同研究所が手がけたキャノピー「Future Tree」も、複雑な木造建築とデジタルコンクリートについて研究するために作られた、ひときわ目をひく構造物である。非標準的なコンクリート構造物を効率的、経済的、持続的に製造する方法を使った、はじめての事例なのだそうだ。
スイス・エスリンゲンにある建築コンサルティング会社 Basler&Hofmannのオフィスビルの中庭に登場したこのキャノピーは、水平に広がる王冠のような構造をしており、380もの木材を使用して形成されている。
これを支えるのが中央のコンクリート柱で、横に建つ建物の2つの側面に固定することで、キャノピーは片持ち構造になっている。

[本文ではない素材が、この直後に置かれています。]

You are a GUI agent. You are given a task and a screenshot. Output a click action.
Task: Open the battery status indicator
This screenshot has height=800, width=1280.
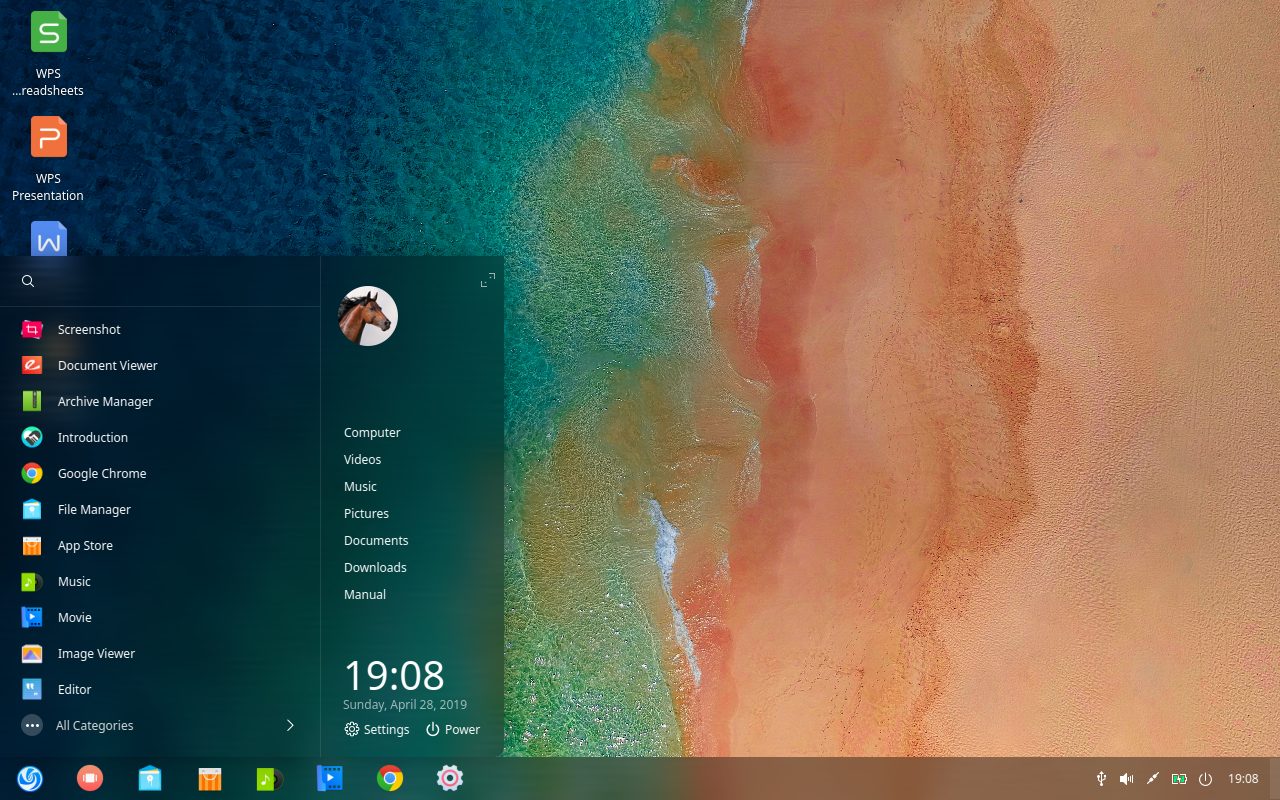1179,778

フレームの形状は、それぞれのつなぎ目にある開口部を変化させることで曲げ剛性を変え、片持ち部分でより高い剛性を発揮するように、構造的挙動を考えて作られている。
一方、中央の鉄筋コンクリート柱は、ロボットアームを使って3Dプリントで、厚さ1.5mmの超薄型の型枠を作り、そこに速硬コンクリートを流し込んでいる。
この新しい製造プロセスは「Eggshell」と呼ばれるそうで、非標準的な構造物を最適化してコンクリートで作れるようになり、なおかつ標準的な補強材を組み込むことで無駄な型枠を最小限に抑えることもできるという。また、コンクリートが水和したあとは、薄い型枠ははがしてリサイクルが可能だそうだ。